Key patented advances include stretchable skin like patches which incorporate functional materials; sensors embedded in fabrics for nearable applications; electronic skin that senses pressure, temperature, and pain sensation (mimicking human skin); wearable patches for monitoring physiological parameters; conductometric biosensor technology which enable non-invasive monitoring of biomarkers, pathogens, and hormones; and biosensors for early detection of cancer . Many of these are being pursued for translation with industry with design and clinical inputs.

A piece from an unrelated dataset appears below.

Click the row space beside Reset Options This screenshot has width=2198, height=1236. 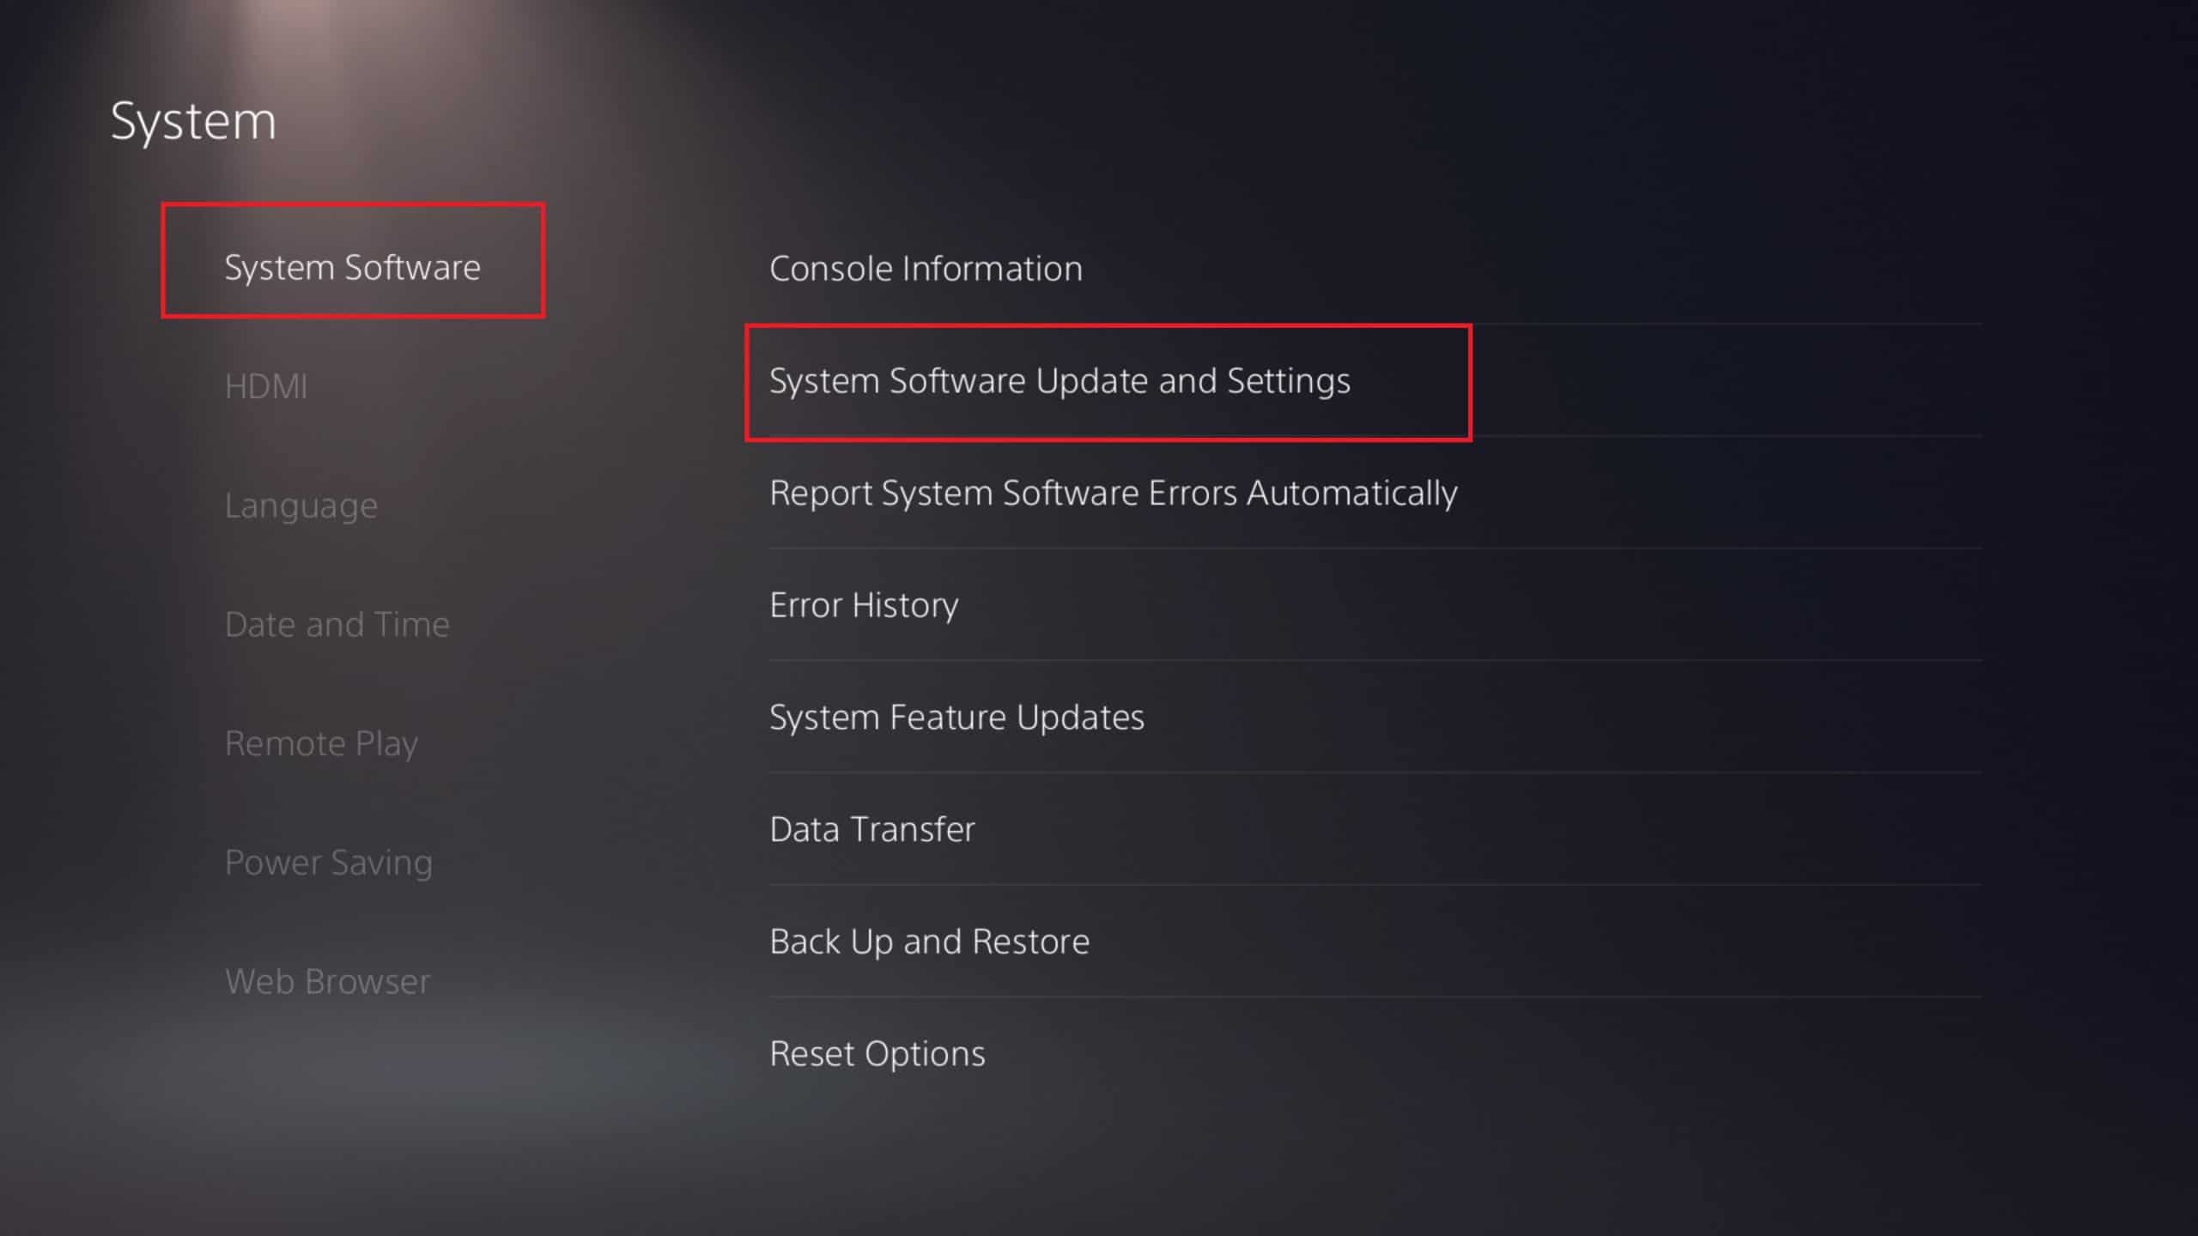coord(1545,1054)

Her publications (December 2005 – July 2026) include one edited book, six book chapters, 220 journal articles, 36 conference proceedings and 12 patents.

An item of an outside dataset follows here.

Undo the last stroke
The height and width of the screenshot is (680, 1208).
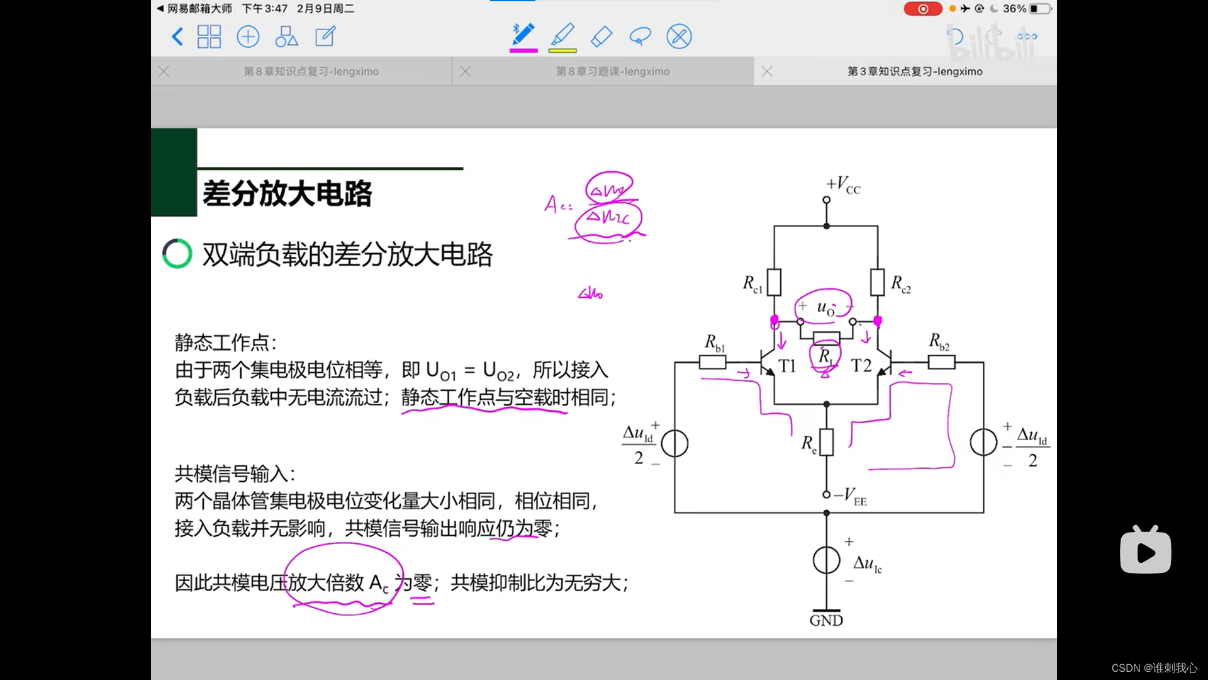pos(955,37)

Bhaskaran has obtained over $70.5 million in competitive research funding for projects. She has12 patents including detection methods for cancer and heart disease, sensor manufacturing, and sensor materials. Her intellectual property is being commercialised through partnership and licencing agreements - Conformal sensors on fabric for Sleeptite; Biosensors for respiratory viral diseases on-person and in-property and built spaces by Outbreak Safe; Biosensors for fertility hormone tracking by Symex Labs; Cardiac screening using two technologies – wearable ECG and cardiac biomarker screening by Lubdub. This has led to ~$6M research contracts or funded grants with industry. For her outstanding translational research, she has won multiple awards including the 2024 Good Design Award, 2021 Knowledge Commercialisation Award for Best Industry Collaboration, 2020 Frederick White Medal, and 40 under 40 Most Influential Asian-Australian Award (2020).

=== Board service ===
An advocate for young researchers and women in science, Bhaskaran is a co-founder of the Women Researchers’ Network at RMIT University and Board member of Women in STEMM Australia since 2015. Professor Bhaskaran says, "What gives me happiness is that I have managed to do many things beyond research in my career so far – this includes mentoring PhD students and postdocs, holding leadership positions in the Higher Degrees by Research space (and that has helped enhance the research environment at my workplace) as well as contributing to the gender diversity space." Bhaskaran served with the Expert Advisory Group to the Australian Government's Decadal Plan for Women in STEM She is serving as co-chair of Women in STEMM Australia since 2021. She is also on the Advisory Board for STEM Sisters since 2022 and is part of the Equal State Reference Group - Victorian Gender Equality since 2024 providing strategic advice on implementing Our equal state: Victoria’s gender equality strategy and action plan 2023-27.

==Awards and honours==
Professor Madhu Bhaskaran has received the following honours and awards for her research:
- International Postgraduate Scholarship 2006-2009
- Australian Research Council Postdoctoral Fellowship 2010-2014
- Research Media Star Award 2011
- Victoria Fellowship Physical Sciences 2015
- Australian Research Council DECRA Fellowship 2016–present
- Named one of Top 10 Innovators under 35 for Asia, MIT Technology Review, 2016
- Australian inventors on MIT's top 10 'Innovators Under 35' list
- Eureka Prize for Outstanding Early Career Researcher 2017
- Named one of Australia's Most Innovative Engineers by Engineers Australia 2017
- Batterham Medallist, Australian Academy of Technological Sciences and Engineering, 2018
- Fellow of the Australian Academy of Technological Sciences and Engineering, 2022

Nominated by Australian Academy of Science, Bhaskaran also won the APEC Science Prize for Innovation, Research and Education (ASPIRE). ASPIRE recognises young scientists from Asia–Pacific Economic Cooperation (APEC) member economies who have demonstrated a commitment to excellence in innovation, research and education.